General Contractors will typically require subcontractors to enter into "indemnification agreements" (also known as "hold harmless agreements") as a condition of any contract. In an indemnification agreement, the indemnitor (the subcontractor) agrees to pay the indemnitee (the General Contractor) for any loss or liability that the indemnitee suffers.
There are three types of indemnification agreements:
- No Fault: The subcontractor agrees to pay the general contractor for all losses regardless of who caused the loss.
- Limited: The subcontractor only pays for losses caused by its own negligence.
- Partial: The subcontractor will pay for losses caused "in whole or in part" by the General Contractor. Under such an agreement, the subcontractor can be held liable for an entire claim even if it was the General Contractor who was mostly at fault. The only way a subcontractor may avoid liability under such an agreement is if the General Contractor is the sole cause of the loss.
When enforcing a contract and/or indemnification provision within a contract, courts will apply the following legal standards:
- Any ambiguity in the language of any contract provision, including any indemnification provision, that creates multiple possible meanings will be construed against the party who drafted the contract.
- The contract will be assessed as a whole, including any indemnity agreement, to determine the meaning of all provisions.
- The contract's language will be given its ordinary, every day plain meaning. Therefore, the parties must clearly define and explain any terms that they consider to have special meaning.
Because it is in a subcontractor's best interest to limit its potential liability, it is best to try to have a General Contractor agree to a Limited indemnification agreement and avoid agreeing to a Partial or No-Fault indemnification agreement if possible.
Do States Place Any Limits On Indemnification Agreements?
Some states limit or completely prohibit No Fault and Partial Indemnification Agreements. For example, Florida law provides that unless an indemnification agreement contains a monetary limit that "bears a reasonable commercial relationship to the contract and is part of the project specifications or bid documents" it will be void and unenforceable. (
See Fla. Stat. ยง 725.06).
When negotiating a contract, you should consult an attorney in your state to determine what, if any, state law limitations may apply.
How Can Insurance Affect Subcontractor Contracts?
As a subcontractor, you need to make sure that your insurance coverage adequately covers any risk your organization assumes when it enters into a contract. If you are unable to obtain sufficient insurance or if insurance for the type of risk you are assuming is unavailable, your organization will have to cover the risk itself with its own monies.

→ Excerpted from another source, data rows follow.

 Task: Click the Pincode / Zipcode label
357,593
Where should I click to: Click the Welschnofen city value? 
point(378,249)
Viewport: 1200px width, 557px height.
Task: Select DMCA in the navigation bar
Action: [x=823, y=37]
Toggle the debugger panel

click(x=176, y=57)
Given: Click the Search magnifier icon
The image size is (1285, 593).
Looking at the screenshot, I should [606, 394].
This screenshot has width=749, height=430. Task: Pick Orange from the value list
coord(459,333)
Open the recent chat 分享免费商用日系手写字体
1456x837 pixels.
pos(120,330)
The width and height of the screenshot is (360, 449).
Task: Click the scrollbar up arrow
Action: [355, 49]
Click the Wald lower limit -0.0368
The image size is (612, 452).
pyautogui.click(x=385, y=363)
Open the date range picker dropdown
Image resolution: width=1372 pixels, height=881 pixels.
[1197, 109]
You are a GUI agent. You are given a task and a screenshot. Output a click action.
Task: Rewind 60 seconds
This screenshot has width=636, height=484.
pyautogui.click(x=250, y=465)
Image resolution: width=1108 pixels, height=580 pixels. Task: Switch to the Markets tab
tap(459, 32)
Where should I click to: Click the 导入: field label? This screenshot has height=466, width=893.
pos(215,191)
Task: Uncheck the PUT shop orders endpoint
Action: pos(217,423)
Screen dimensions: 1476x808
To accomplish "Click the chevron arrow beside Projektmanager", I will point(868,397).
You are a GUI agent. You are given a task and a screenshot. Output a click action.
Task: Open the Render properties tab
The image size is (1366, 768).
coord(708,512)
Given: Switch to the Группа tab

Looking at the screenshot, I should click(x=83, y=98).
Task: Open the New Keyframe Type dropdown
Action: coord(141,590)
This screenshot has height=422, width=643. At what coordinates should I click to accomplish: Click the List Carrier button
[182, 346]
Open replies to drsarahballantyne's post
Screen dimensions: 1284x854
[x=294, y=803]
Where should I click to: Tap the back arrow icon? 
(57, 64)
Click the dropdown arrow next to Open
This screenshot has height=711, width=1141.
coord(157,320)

You can purchase standard general liability insurance policies to cover your contracts. While the exact type of contracts covered may vary depending upon the definition of what is an insured contract, standard general liability policies may cover a wide variety of contracts, including: lease agreements, easements, elevator maintenance agreements, permits issued by municipalities, and other contracts where a subcontractor assumes liability for a General Contractor through an indemnification clause.
Conclusion
There's an old saying in New England that good fences make good neighbors. The theory behind this old adage is that because the fences clearly define who owns what property, the neighbors do not become involved in useless controversies regarding their property lines. The same thing can be said about properly drafted contracts. By carefully drafting your contracts and not accepting overly broad indemnification agreements, you can limit your organization's potential liability by not assuming an inordinate amount of a General Contractor's risk. Further, by properly identifying the parties and specifics of the job, you can avoid unnecessary controversies should unforeseen events begin to affect the job. Thus, a properly drafted contract is not a minor detail in your relations with General Contractors. Rather a properly drafted contract may very well be the key to successful General Contractor relations. Like a good fence, a carefully drafted contract can enhance your relations with General Contractors by clearly defining your relationships.